BRUSSELS — French oil giant Total on Tuesday faced a renewed Belgian probe into its alleged support of Myanmar’s military regime as authorities reopened an investigation into the firm.
Belgium authorities are reopening a case brought by Myanmar refugees that Total was involved in crimes against humanity in their country, the refugees’ lawyer said.

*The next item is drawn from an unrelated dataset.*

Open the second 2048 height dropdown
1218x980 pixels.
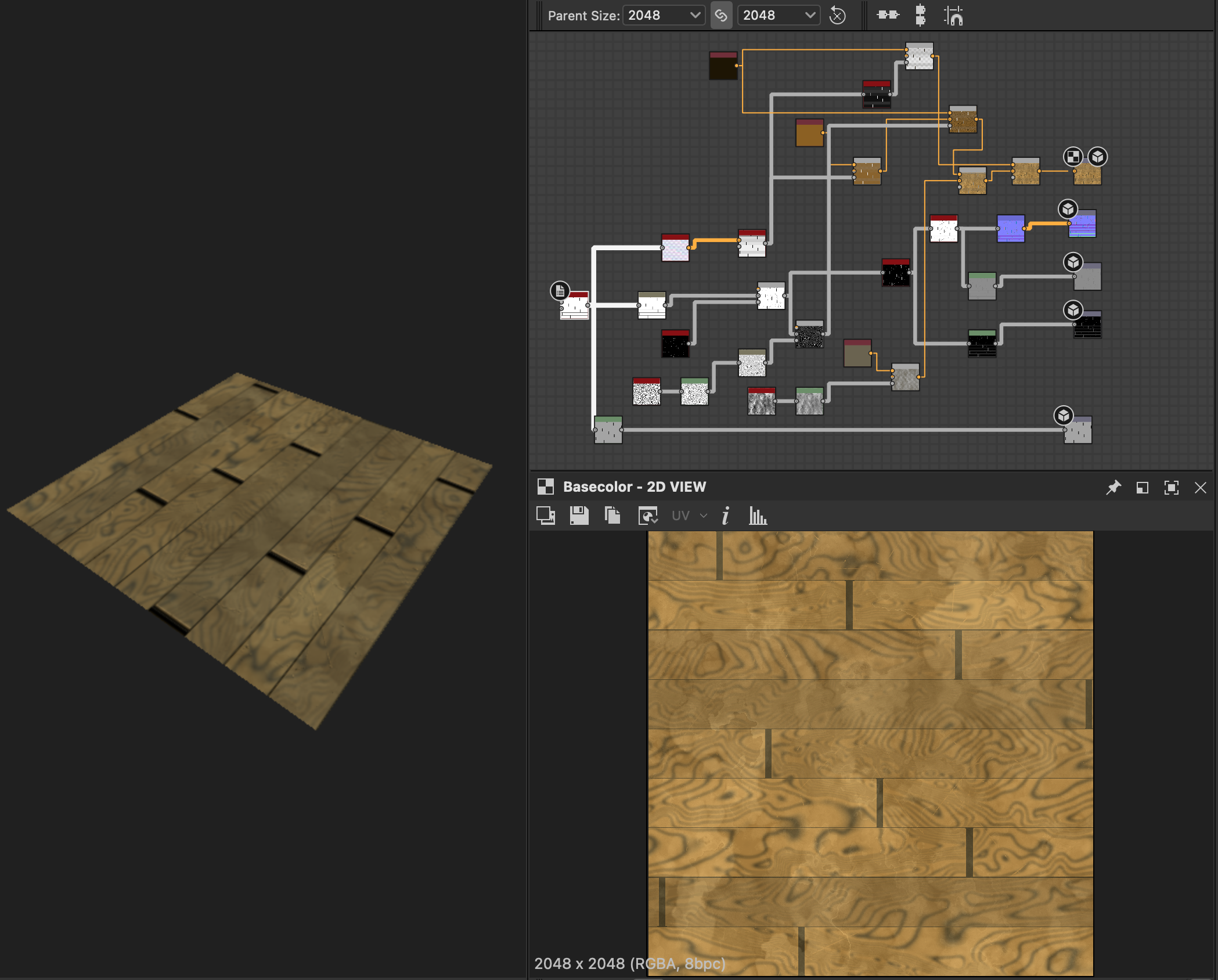coord(778,16)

Four refugees accuse the company of having used forced labor provided by the military regime to build a gas pipeline, according to lawyer Alexis Deswaef.
Authorities are also to reopen an investigation into possible crimes against humanity targeting the regime, he said.
In a consortium with the Myanmar’s national oil company and U.S. group Unocal, now part of Chevron, Total built a pipeline in the 1990s to transport gas from fields in Myanmar to Thai power plants in neighboring Thailand.
The four refugees accuse Total of having provided logistic and financial support in the 1990s to the military junta, which they hold responsible for forced labor, deportations murder, arbitrary executions and torture.
Total has also faced legal action in France against its labor practices in Myanmar, where it has operated since 1992.
But last year the group was cleared of charges in France that it relied on forced labor to build the US$1.2 billion gas pipeline after an out-of-court settlement with the alleged victims caused the prosecution’s case to collapse.
Deswaef said that the refugees had “refused the fat compensation Total was ready to pay them as it already did with other victims in France and Myanmar in exchange for calling off their cases.”
In Paris, Total declined to comment on the Belgian case other than by saying it had “taken note” that it had been reopened.
While the case is closed in France, it has continued to simmer in Belgium.
Belgium’s constitutional court ruled in 2005 that the refugees’ complaint, lodged in 2002, could be pursued, but last March another court ruled that the case should be dropped as the refugees were not Belgian.